Cement segment to see more captive capacity
Cement segment to see more captive capacity

Cement segment to see more captive capacity

- Khushboo Lakhotia, Associate Director, Corporate Ratings, India Ratings and Research

Though there is a decline in overall power capacity addition, there witnessed an increase in captive segment. Your comment.

There are two types of captive power plant in the cement segment - thermal power plant and waste heat recovery plant (WHRS). Opting for WHRS helps the cement plant to bring down on the power cost. As far as any significant plant above 1 million tonne (MT) or 1.5 MT is concerned, power captive is the backbone. Most of the cement plants depend on captive capacity to make their energy requirement. This is the main reason why we see more investment in captive heat recovery power.

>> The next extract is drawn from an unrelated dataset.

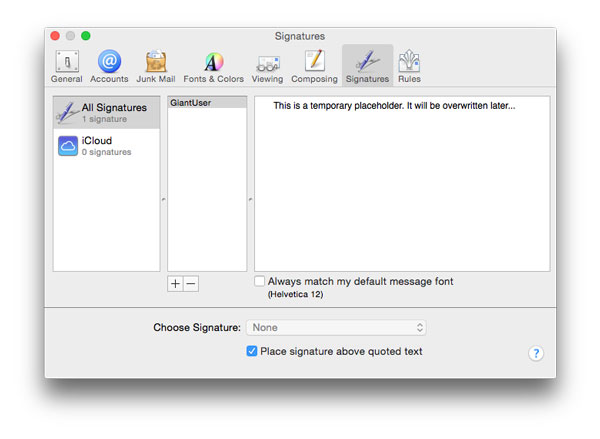The height and width of the screenshot is (439, 600).
Task: Click the help question mark button
Action: click(536, 353)

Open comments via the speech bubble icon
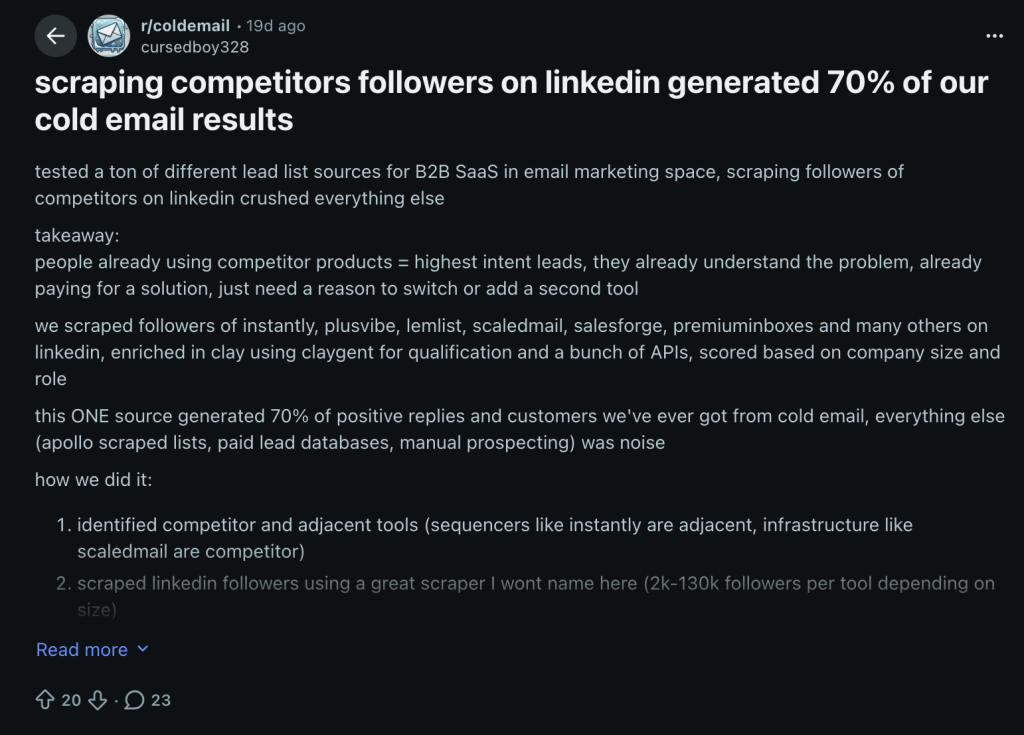(137, 700)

In the normal scenario, about 50 to 60 per cent of the generated heat is utilised and rest 40 per cent is being wasted. As part of the sustainability programme, majority of the companies are realigning themselves in capturing this 40 per cent and converting it into electricity. WHRS is one of the best routes wherein the cost of production of electricity is less than Re 1, say between Rs 0.5 to 0.7 per unit.

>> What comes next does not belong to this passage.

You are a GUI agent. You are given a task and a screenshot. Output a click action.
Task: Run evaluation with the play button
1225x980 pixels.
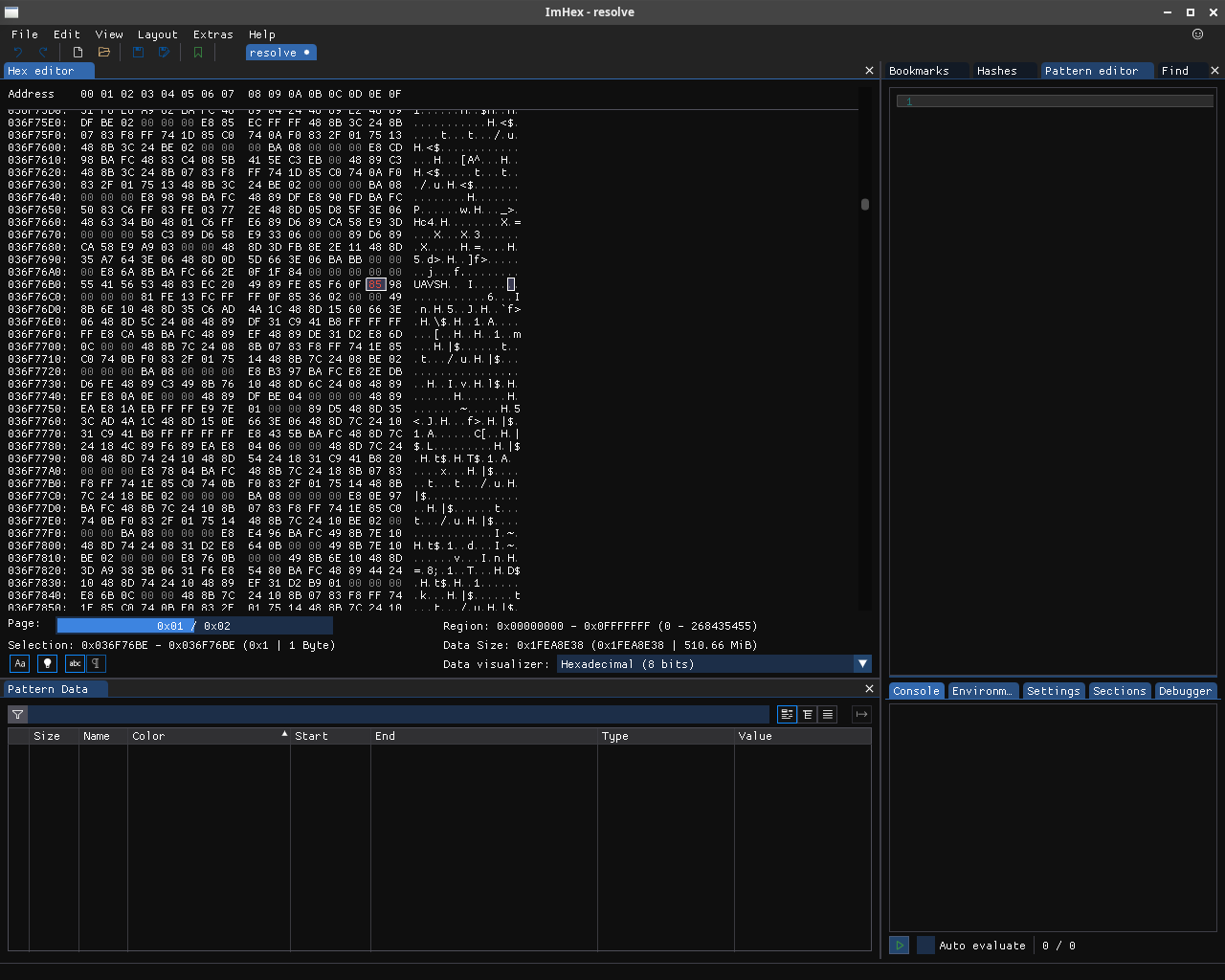(x=899, y=946)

In comparison to the captive thermal plant, the cost of generated units is higher (Rs 3 to Rs 4 per unit).

To cite an example, one of the leading cement companies in India have recently put up a new 22.5 MW WHRS plant at their site in Madhya Pradesh with an investment of Rs 180 to Rs 200 crore.

The payback period of this plant is calculated to be between 3 to 3.5 years. With an EBITDA advantage of Rs 60-70 crore per year that translates to EBITDA advantage of Rs 100 per person per year. The low payback period is one of the key components that encourage the companies to opt for WHRS.

Putting up WHRS power plants also help companies in mitigating CO2 compliances. A 1-MT capacity cement plant produces heat, which can be converted and generate 3.75 to 4 MW of power, is 35,000 tonnes of carbon dioxide equivalent. This helps in reducing CO2 emissions.

Is there a shift from thermal to more sustainable heat recovery system?
Yes, absolutely. That is primarily because it brings down the cost of production of electricity.

Cement plants actively looking at solar energy. Cement plant location faces the challenge of dust. Solar is infirm power. How feasible is solar energy for cement plants?
Cement plants have tentatively increased dependency on solar and wind power. Some of the companies like UltraTech have currently set a target of about 10 per cent of the total consumption globally from renewable energy by FY21. The company has 60 MW of solar capacity, which is under a group captive scheme. This capacity will go up from 60 to 500 MW in FY21.

Most of the companies are increasing their renewable portfolio by setting up say 16 to 20 MW renewable plants. This is because all these companies have a long term target of bringing down per tonne CO2 emission. Sustainability is not a one-time initiative, but a continuous process in which we would see the percentage of renewable energy increasing. As for cement plants, WHRS would remain an essential option.